* **Exercise requirements**
1. Answer these about the truncated regression article, each on its own line:
(a) What range is a party vote share confined to?
(b) What technique from nonlinear programming was used to build the revised model?
(c) In the quoted passage, who coined the phrase "Tobit models"?
2. Carry the truncated regression article forward from where it stops.

* **Text block**
[BEGIN]
Optimization to the Truncated Regression Model

### Improving the truncated regression model (abbreviated as TRM) by fixing boundary violations

This research only has one goal: try to fix boundary violations when the truncated regression model is applied. For instance, a party vote share is naturally confined within a range from 0% to 100%. If our model gives a predicted value below 0% or above 100%, this result is a boundary violation and under no circumstance can this happen. Applying the technique of constrained optimization in nonlinear programming, I successfully develop a revised TRM model that solves the boundary violation problem.

### Don't confuse the truncated regression with the censored regression

Truncated Regression differs from censored regression in two aspects. First, according to Takeshi Amemiya (1984: 3):

"Tobit models refer to regression models in which the range of the dependent
variable is constrained in some way. In economics, such a model was first suggested in a pioneering work by
Tobin (1958). He analyzed household expenditure on durable goods using a
regression model which specifically took account of the fact that the expenditure (the dependent variable
of his regression model) cannot be negative. Tobin called his model the model of *limited *dependent
variables. It and its various generalizations are known popularly among economists as *Tobit models,
*a phrase coined by Goldberger (1964) because of similarities to
*probit models. *These models are also known as *censored *or *truncated *regression
models. The model is called *truncated *if the observations outside a specified range are totally
lost and *censored *if one can at least observe the exogenous variables."
[END]
* **Material provided**
[BEGIN]
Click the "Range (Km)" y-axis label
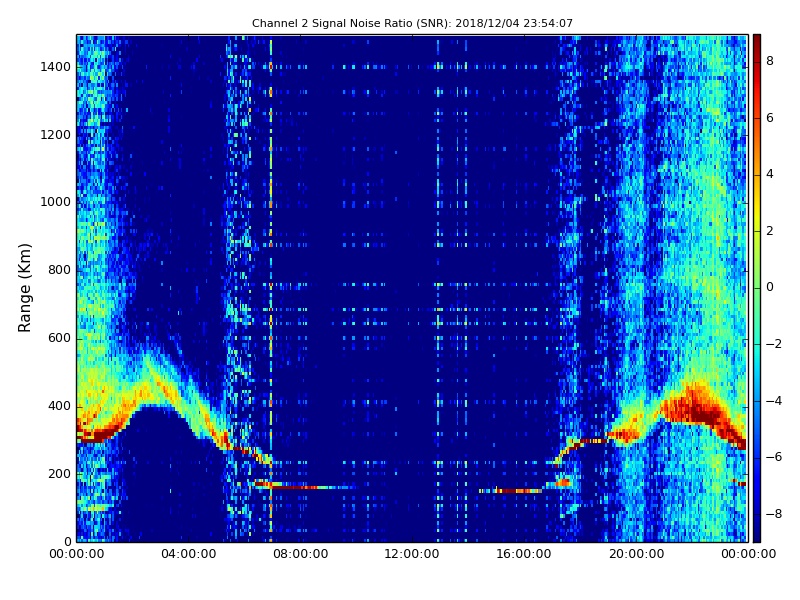This screenshot has height=600, width=800. [x=26, y=287]
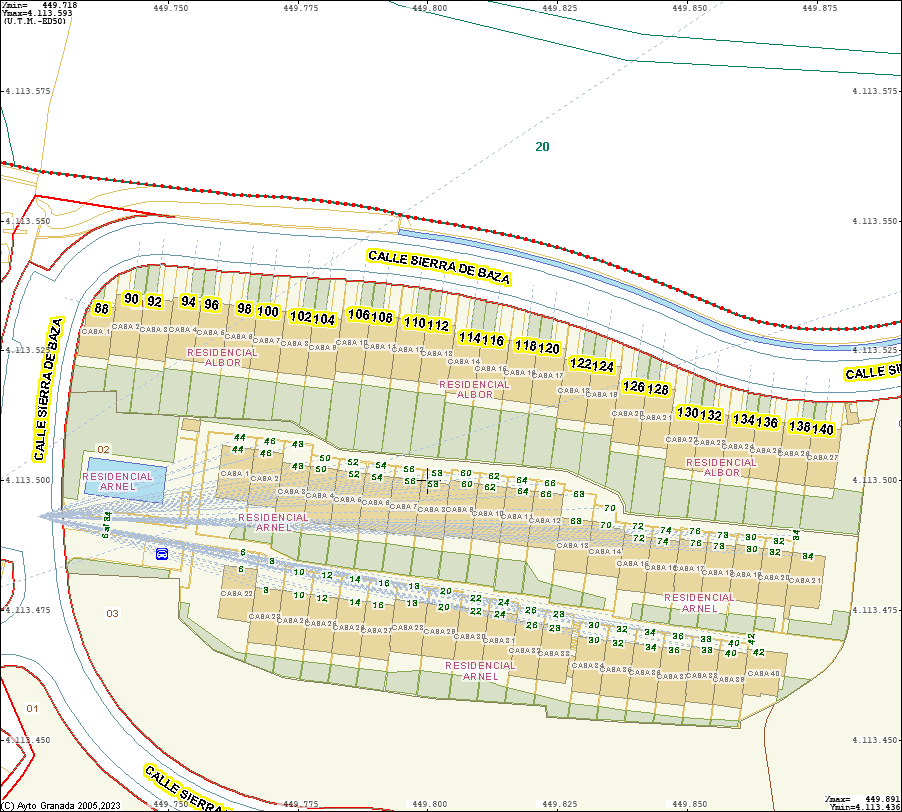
[END]
* **Expected responses**
1.
(a) From 0% to 100%.
(b) Constrained optimization.
(c) Goldberger (1964).

2.
In other words, we throw out the information of DV and IV for the observations that have
inadmissible DV values if the truncated regression model is applied. But if we apply the censored regression
model, we keep these observations by changing the inadmissible values to the nearest censoring point. Therefore,
* two models assume different data-generating mechanisms.*

Second, since two models have different data-generating mechanisms, they have different
likelihood functions. Let the dependent variable has an upper and lower limit $b$ and $a$, the likelihood
function for truncated regression is

\begin{equation*}

L_{TRM}=\prod\limits_{i=1}^{n}{\left\{\frac{\exp\left(\frac{-\left( {{y}_{i}}-\boldsymbol{{{x}_{i}}\beta}
\right)}{2{{\sigma }^{2}}} \right)}{\int_{a}^{b}{\exp \left( \frac{-\left( y-\boldsymbol{{{x}_{i}}\beta}
\right)}{2{{\sigma }^{2}}} \right)dy}} \right\}}.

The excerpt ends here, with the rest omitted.